Saranno le donne ad abbattere i muri tra Israele e Palestina?

Oggi sono più di 20 mila, di ogni religione e provenienza, gli aderenti all’associazione Women wage peace, nata tre anni fa, ma la speranza è di raggiungere il milione di iscritti per condizionare la politica e spingere verso la pace. «Insieme, israeliane e palestinesi, possiamo fare la differenza».

Saranno le donne ad abbattere i muri tra Israele e Palestina?

Saranno le donne ad abbattere i muri – materiali e immateriali, ma non per questo meno duri – che dividono israeliani e palestinesi, aprendo percorsi nuovi all’insegna della pacifica convivenza?
La domanda sorge vedendo la determinazione che anima Women wage peace, un movimento sorto tre anni fa dopo il rapimento e l’uccisione di tre giovani israeliani, oggi formato da oltre 20 mila persone (per l’80 per cento donne, appunto, alle quali è affidata la gestione) di diverse categorie, provenienze e fedi religiose, impegnate a creare un nuovo linguaggio di pace.

Abbiamo incontrato due amiche attiviste dell’associazione: l’israeliana Alisha Eshet Moses e l’arabo-israeliana Ghadir Hani.
«Sappiamo che ci sono problemi tra le due parti, ma l’unica soluzione per noi è sedersi insieme, affrontare le questioni e risolverle senza violenza, senz’armi – ha esordito Eshet Moses – Il nostro obiettivo è arrivare a qualche milione di aderenti al movimento per fare lobby, per dire ai politici che vogliamo la pace e loro devono impegnarsi a raggiungerla perché noi siamo parte dell’elettorato e quindi possiamo convincerli a sedere al tavolo negoziale».
La partecipazione ai negoziati delle donne (riconosciuta nel 2000 dalla risoluzione 1325 del Consiglio di sicurezza dell’Onu) israeliane e palestinesi è infatti uno degli obiettivi primari che Women wage peace punta a conseguire, nella convinzione che «noi donne la pensiamo un po’ diversamente dagli uomini, possiamo fare la differenza e cambiare le cose per raggiungere la pace».
Attualmente l’associazione fa già lobbying nel parlamento israeliano e partecipa alle discussioni.
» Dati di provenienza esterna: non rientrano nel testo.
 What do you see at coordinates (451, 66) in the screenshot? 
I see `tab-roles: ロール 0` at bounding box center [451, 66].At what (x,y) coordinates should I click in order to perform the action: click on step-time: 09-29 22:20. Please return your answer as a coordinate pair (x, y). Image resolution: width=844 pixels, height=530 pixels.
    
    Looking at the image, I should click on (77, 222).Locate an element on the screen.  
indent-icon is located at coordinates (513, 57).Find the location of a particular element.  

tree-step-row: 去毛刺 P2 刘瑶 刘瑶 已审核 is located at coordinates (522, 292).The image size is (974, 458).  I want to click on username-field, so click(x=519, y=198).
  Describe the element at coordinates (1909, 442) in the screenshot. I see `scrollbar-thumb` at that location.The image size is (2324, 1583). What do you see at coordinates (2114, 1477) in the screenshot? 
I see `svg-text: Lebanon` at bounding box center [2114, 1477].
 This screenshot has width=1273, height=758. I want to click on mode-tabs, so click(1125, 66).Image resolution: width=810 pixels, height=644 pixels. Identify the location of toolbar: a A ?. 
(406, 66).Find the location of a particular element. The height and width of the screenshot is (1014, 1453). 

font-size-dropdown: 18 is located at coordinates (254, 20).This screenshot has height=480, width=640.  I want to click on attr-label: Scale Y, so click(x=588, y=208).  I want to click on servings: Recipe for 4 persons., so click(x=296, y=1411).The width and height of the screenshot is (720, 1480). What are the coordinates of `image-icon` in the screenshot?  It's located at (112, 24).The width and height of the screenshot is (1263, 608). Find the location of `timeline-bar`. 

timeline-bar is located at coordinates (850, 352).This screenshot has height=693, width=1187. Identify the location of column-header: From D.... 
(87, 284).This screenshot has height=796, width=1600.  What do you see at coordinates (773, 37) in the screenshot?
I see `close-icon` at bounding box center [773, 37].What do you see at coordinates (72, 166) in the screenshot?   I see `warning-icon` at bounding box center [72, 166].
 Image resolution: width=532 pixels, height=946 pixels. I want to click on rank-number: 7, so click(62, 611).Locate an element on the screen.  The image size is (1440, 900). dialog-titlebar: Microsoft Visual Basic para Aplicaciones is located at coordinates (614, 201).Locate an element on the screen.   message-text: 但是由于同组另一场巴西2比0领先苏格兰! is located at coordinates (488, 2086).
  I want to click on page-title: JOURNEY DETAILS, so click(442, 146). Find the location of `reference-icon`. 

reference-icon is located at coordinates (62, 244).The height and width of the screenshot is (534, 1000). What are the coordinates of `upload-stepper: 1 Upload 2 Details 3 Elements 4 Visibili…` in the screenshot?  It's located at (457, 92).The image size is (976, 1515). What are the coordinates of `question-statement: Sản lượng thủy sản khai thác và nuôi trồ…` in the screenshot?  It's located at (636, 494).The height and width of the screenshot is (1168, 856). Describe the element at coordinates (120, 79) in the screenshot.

Promotrice di alcune marce, tra le quali quella da Gerico a Gerusalemme con più di 20 mila donne cristiane, ebree e musulmane, di cui un migliaio giunte dalla Cisgiordania, sta pensando al viaggio della pace, un obiettivo che «prima o poi raggiungeremo», afferma convintamente Eshet Moses. Prima di quattro figli di madre marocchina e padre indiano, è nata ad Ashdod, una piccola città del sud di Israele che si affaccia sul Mediterraneo.

«Già da bambina rifiutavo il modello di società patriarcale in cui sono cresciuta e pensavo che le donne facessero parte a pieno titolo della comunità e avessero il dovere di cambiare le cose. Mi sono laureata e ho cominciato a viaggiare da sola in Europa, zaino in spalla, e soprattutto ho insegnato a mia figlia che le donne possono realizzare grandi cambiamenti nel mondo».

Anche lei ha trascorso due anni nell’esercito, come avviene normalmente in Israele («Ma questo obbligo deve finire», sottolinea) e oggi è presidente della Wizo Even Yehuda Israel (organizzazione internazionale delle donne sioniste) che cerca di aiutare bambini e donne soprattutto nei casi di abusi, disagi economici e violenze.
«Rimane moltissimo da fare, nulla è facile, ma se le donne riusciranno ad accedere ai centri decisionali, alle sale dei negoziati, la pace verrà. Abbiamo bisogno di un accordo politico che coinvolga entrambe le parti e continuiamo a lanciare appelli per questo. Io sono pronta per la pace!». E al polso porta un braccialetto azzurro, offerto anche ai presenti all’incontro riminese, che toglierà soltanto quando la pacificazione sarà stata raggiunta.

Ghadir Hani è una cittadina arabo-israeliana di San Giovanni d’Acri e da 18 anni opera nei villaggi arabo-beduini nella regione del Negev per lo sviluppo economico e l’informazione delle donne, oltre a essere volontaria in associazioni impegnate contro la violenza di genere e per lo sviluppo della comunità araba nel Negev.
«Ho aderito al movimento due anni fa dopo la guerra a Gaza – ha dichiarato alla platea del Meeting di Comunione e liberazione a Rimini – perché ho visto quante donne fossero interessate a cambiare la situazione e a giungere alla fine del conflitto in questa regione, che ha portato perdite ad entrambe le parti».

«Io come donna arabo-palestinese che vive nello stato israeliano, e avendo parenti dall’altra parte che sono anche il mio popolo, mi sono sentita chiamata in causa in prima persona. Sono entrata nel movimento perché credo che la situazione possa cambiare. Abitavo in una città mista e ben consapevole dell’importanza di poter convivere insieme. A 22 anni mi trasferii nel Negev, in un villaggio arabo durante la seconda Intifada. La situazione per me era molto complessa. Lavoravo con gli arabi ma mi mancava il rapporto che avevo sempre avuto con i miei vicini ebrei e cristiani, con i quali, per esempio, risparmiavamo dei soldi per decorare insieme l’albero di Natale».

In seguito l’incontro con colei che sarebbe diventata la sua datrice di lavoro ha portato Hani a promuovere l’unione tra donne ebree e arabe, cercando di acquisire dalle rispettive fedi religiose quegli elementi comuni che potessero dimostrarne la vicinanza. Ha operato per organizzazioni impegnate a sviluppare i rapporti arabo-israeliani.
«Abbiamo organizzato incontri religiosi con esponenti di entrambe le fedi. Oggi lavoro con donne arabe del Negev che in passato non hanno mai avuto la possibilità di incontrarsi con donne di altre religioni. Ho compreso che il cambiamento è graduale, ma le donne mostrano grande disponibilità. Hanno espresso il loro interesse a far parte di questa organizzazione perché comprendono di avere tra le mani il loro futuro e quello dei figli. Sanno di avere la responsabilità di educarli a comprendere l’importanza della pace, al di là della fede religiosa».

Il cammino è iniziato e «dobbiamo collaborare insieme arabi, ebrei, musulmani e drusi, tutte le fazioni e correnti politiche, per creare la pace che garantirà un futuro sicuro per tutti noi».